◆ Given task
Update the material below by replacing "input field" with "text box" and changing nothing else. Reproduce all of it, but leave the pictures out.

◆ Supplied records

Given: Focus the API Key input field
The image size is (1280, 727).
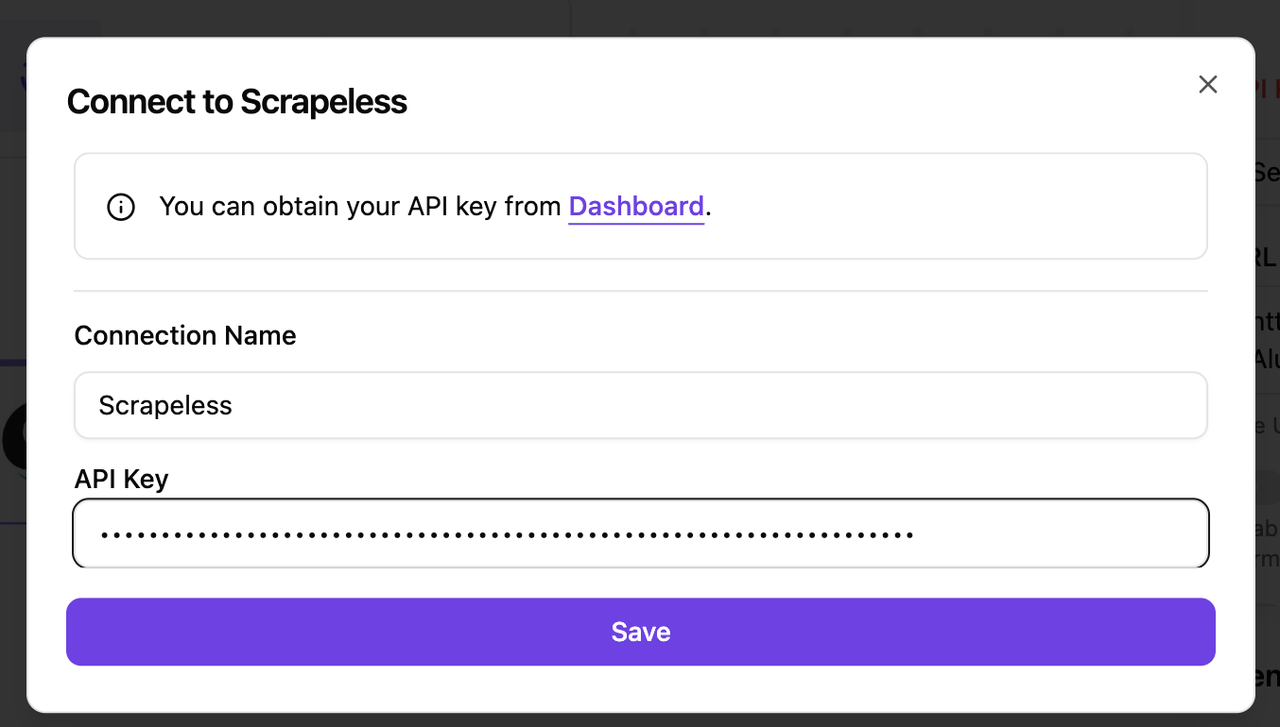Looking at the screenshot, I should coord(640,533).
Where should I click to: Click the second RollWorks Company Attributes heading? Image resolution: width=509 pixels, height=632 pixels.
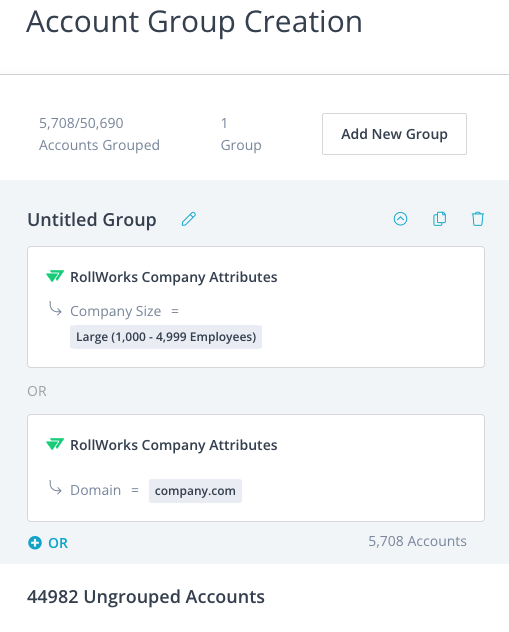(x=174, y=445)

◆ In response
Given: Focus the API Key text box
The image size is (1280, 727).
Looking at the screenshot, I should coord(640,533).
Where should I click to: Click the second RollWorks Company Attributes heading? Image resolution: width=509 pixels, height=632 pixels.
(x=174, y=445)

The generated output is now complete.